Lines of data:
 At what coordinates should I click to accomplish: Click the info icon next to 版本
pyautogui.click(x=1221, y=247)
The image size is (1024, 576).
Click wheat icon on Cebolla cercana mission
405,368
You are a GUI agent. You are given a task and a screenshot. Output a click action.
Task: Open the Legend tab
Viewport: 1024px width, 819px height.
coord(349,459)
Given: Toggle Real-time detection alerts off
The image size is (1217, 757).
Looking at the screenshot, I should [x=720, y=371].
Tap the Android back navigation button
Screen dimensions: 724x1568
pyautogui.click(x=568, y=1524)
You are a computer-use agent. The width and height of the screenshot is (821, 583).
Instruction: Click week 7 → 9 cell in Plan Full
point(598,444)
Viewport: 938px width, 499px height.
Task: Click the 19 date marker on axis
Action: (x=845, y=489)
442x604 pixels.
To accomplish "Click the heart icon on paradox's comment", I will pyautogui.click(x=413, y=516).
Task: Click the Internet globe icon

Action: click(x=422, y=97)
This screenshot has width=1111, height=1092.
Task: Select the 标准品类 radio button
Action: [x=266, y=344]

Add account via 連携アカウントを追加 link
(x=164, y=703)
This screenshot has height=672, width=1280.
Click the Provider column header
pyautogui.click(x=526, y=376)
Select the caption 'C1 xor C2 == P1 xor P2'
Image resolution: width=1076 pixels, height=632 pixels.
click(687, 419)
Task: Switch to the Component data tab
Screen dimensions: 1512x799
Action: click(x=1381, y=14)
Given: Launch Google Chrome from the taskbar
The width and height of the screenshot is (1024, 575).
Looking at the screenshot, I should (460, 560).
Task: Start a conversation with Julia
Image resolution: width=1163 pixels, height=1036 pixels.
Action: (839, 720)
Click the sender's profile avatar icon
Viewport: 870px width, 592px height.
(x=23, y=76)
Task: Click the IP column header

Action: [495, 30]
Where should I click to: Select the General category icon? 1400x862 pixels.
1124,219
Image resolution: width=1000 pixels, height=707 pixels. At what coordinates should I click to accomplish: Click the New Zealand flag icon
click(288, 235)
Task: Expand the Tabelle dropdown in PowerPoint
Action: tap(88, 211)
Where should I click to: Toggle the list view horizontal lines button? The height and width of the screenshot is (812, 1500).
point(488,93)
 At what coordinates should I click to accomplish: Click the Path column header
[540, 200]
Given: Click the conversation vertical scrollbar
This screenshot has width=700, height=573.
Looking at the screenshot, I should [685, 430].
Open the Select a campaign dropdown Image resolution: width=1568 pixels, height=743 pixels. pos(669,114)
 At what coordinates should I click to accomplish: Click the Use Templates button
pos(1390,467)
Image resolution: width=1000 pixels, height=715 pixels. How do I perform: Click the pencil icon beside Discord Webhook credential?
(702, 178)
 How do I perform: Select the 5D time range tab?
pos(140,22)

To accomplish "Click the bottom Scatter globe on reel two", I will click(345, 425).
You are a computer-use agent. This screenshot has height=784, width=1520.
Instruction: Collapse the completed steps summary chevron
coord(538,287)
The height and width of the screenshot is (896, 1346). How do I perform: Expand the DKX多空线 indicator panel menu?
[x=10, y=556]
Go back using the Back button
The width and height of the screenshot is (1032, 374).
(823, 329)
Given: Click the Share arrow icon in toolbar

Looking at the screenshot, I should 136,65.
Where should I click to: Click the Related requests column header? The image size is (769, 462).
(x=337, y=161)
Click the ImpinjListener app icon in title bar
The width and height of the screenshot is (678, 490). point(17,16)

§ **TASK**: Rewrite all the rows above, changing "column header" to "column heading" each time it appears and keeping everything else the same.

§ **EXERCISE SOLUTION**:
 At what coordinates should I click to accomplish: Click the info icon next to 版本
pyautogui.click(x=1221, y=247)
The image size is (1024, 576).
Click wheat icon on Cebolla cercana mission
405,368
You are a GUI agent. You are given a task and a screenshot. Output a click action.
Task: Open the Legend tab
Viewport: 1024px width, 819px height.
coord(349,459)
Given: Toggle Real-time detection alerts off
The image size is (1217, 757).
Looking at the screenshot, I should [x=720, y=371].
Tap the Android back navigation button
Screen dimensions: 724x1568
pyautogui.click(x=568, y=1524)
You are a computer-use agent. The width and height of the screenshot is (821, 583).
Instruction: Click week 7 → 9 cell in Plan Full
point(598,444)
Viewport: 938px width, 499px height.
Task: Click the 19 date marker on axis
Action: (x=845, y=489)
442x604 pixels.
To accomplish "Click the heart icon on paradox's comment", I will pyautogui.click(x=413, y=516).
Task: Click the Internet globe icon

Action: click(x=422, y=97)
This screenshot has width=1111, height=1092.
Task: Select the 标准品类 radio button
Action: [x=266, y=344]

Add account via 連携アカウントを追加 link
(x=164, y=703)
This screenshot has height=672, width=1280.
Click the Provider column heading
pyautogui.click(x=526, y=376)
Select the caption 'C1 xor C2 == P1 xor P2'
Image resolution: width=1076 pixels, height=632 pixels.
click(687, 419)
Task: Switch to the Component data tab
Screen dimensions: 1512x799
Action: click(x=1381, y=14)
Given: Launch Google Chrome from the taskbar
The width and height of the screenshot is (1024, 575).
Looking at the screenshot, I should (460, 560).
Task: Start a conversation with Julia
Image resolution: width=1163 pixels, height=1036 pixels.
Action: (839, 720)
Click the sender's profile avatar icon
Viewport: 870px width, 592px height.
(x=23, y=76)
Task: Click the IP column heading

Action: [495, 30]
Where should I click to: Select the General category icon? 1400x862 pixels.
1124,219
Image resolution: width=1000 pixels, height=707 pixels. At what coordinates should I click to accomplish: Click the New Zealand flag icon
click(288, 235)
Task: Expand the Tabelle dropdown in PowerPoint
Action: tap(88, 211)
Where should I click to: Toggle the list view horizontal lines button? The height and width of the screenshot is (812, 1500).
point(488,93)
 At what coordinates should I click to accomplish: Click the Path column heading
[540, 200]
Given: Click the conversation vertical scrollbar
This screenshot has width=700, height=573.
Looking at the screenshot, I should [685, 430].
Open the Select a campaign dropdown Image resolution: width=1568 pixels, height=743 pixels. pos(669,114)
 At what coordinates should I click to accomplish: Click the Use Templates button
pos(1390,467)
Image resolution: width=1000 pixels, height=715 pixels. How do I perform: Click the pencil icon beside Discord Webhook credential?
(702, 178)
 How do I perform: Select the 5D time range tab?
pos(140,22)

To accomplish "Click the bottom Scatter globe on reel two", I will click(345, 425).
You are a computer-use agent. This screenshot has height=784, width=1520.
Instruction: Collapse the completed steps summary chevron
coord(538,287)
The height and width of the screenshot is (896, 1346). How do I perform: Expand the DKX多空线 indicator panel menu?
[x=10, y=556]
Go back using the Back button
The width and height of the screenshot is (1032, 374).
(823, 329)
Given: Click the Share arrow icon in toolbar

Looking at the screenshot, I should 136,65.
Where should I click to: Click the Related requests column heading? The image size is (769, 462).
(x=337, y=161)
Click the ImpinjListener app icon in title bar
The width and height of the screenshot is (678, 490). point(17,16)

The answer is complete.